■ **Lista de tarefas**
A. No texto sobre o voto obrigatório, quem inventou o mito do voto como "dever irrenunciável" e em que ano?
B. Retome o texto sobre o voto obrigatório logo após a última frase apresentada.

O
mito do voto como “dever irrenunciável”, invocado pela Constituição
brasileira, é de origem autoritária. Foi inventado pela ditadura de
Getúlio Vargas, em 1934.
Não simpatizo com o voto obrigatório. Esse tipo de voto nunca foi essencial para a democracia, nem para proteger o Estado de direito. Não é uma peça fundamental dele. O princípio da soberania do povo procura que todos os cidadãos tenham o direito de eleger suas autoridades e seus representantes, não que todos os cidadãos votem. É uma distinção fundamental. O que conta é que o voto seja livre, universal (um cidadão, um voto), direto ou indireto, igual e secreto. O voto obrigatório é um produto das circunstâncias, não de alguns princípios. É um recurso autoritário contra o abstencionismo. É uma espécie de aborto institucional que nenhuma das grandes democracias históricas, como Estados Unidos, Grã Bretanha e França acreditaram indispensável adotar.
Nas
grandes nações democráticas o voto é livre e facultativo, quer dizer,
que o eleitor não tem a obrigação jurídica de votar. O ato de votar é,
para ele, um ato livre de sua vontade, não o resultado de uma pressão
institucional.

■ **Material fornecido**
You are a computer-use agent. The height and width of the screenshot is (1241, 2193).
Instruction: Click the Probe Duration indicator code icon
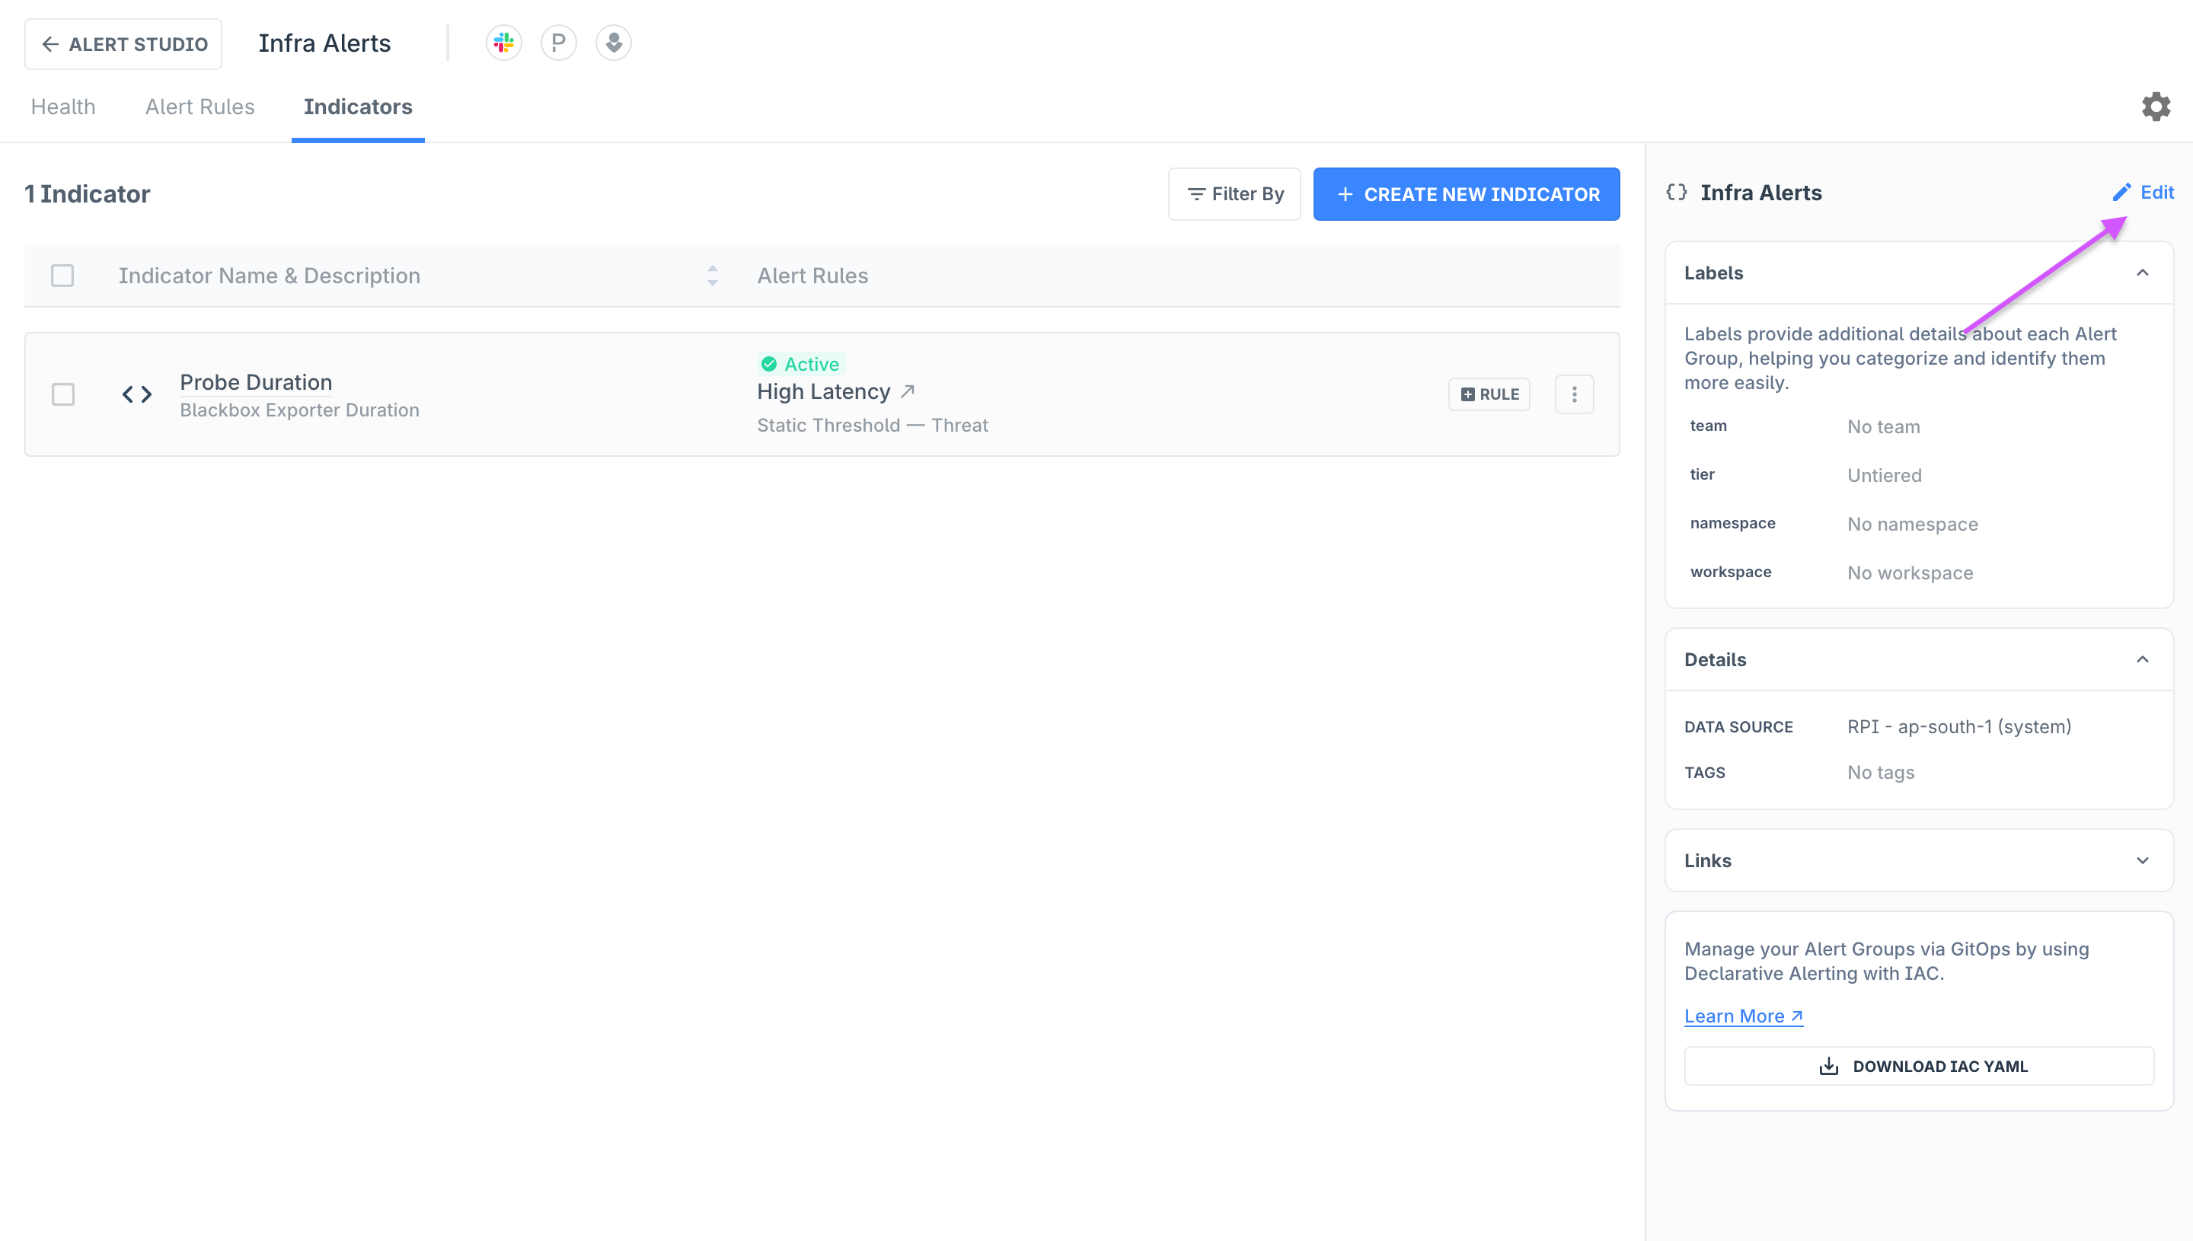coord(137,395)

■ **Respostas esperadas**
A. A ditadura de Getúlio Vargas, em 1934.

B.
A ideia do voto obrigatório nasce de duas falsas crenças: que o
eleitorado faz parte da função pública e que o cidadão não pode escapar a
essa condição, e que a abstenção falseia a consulta eleitoral. Porém, a
abstenção muitas vezes é uma posição política que tem direito a existir
e a se expressar. A abstenção é, também, em outros casos, o resultado
da fragilidade do aparato eleitoral, quer dizer, do regime político, não
da vontade do eleitor. Sem resolver este problema, o Estado onde o voto
obrigatório existe opta pela solução mais fácil: expor o eleitor a uma
dupla sanção: moral e pecuniária (multas). O voto obrigatório transforma
o eleitor consciente em um animal votante. Tudo isso é chocante e
degradante.
O
princípio de que o voto deve ser livre e isento de pressões é acolhido
pelas grandes nações democráticas, inclusive naquelas onde a abstenção é
relativamente alta, como Estados Unidos e França. Porém, ninguém (salvo
os grupelhos fanáticos sem remédio) põe em questão a legitimidade
desses regimes.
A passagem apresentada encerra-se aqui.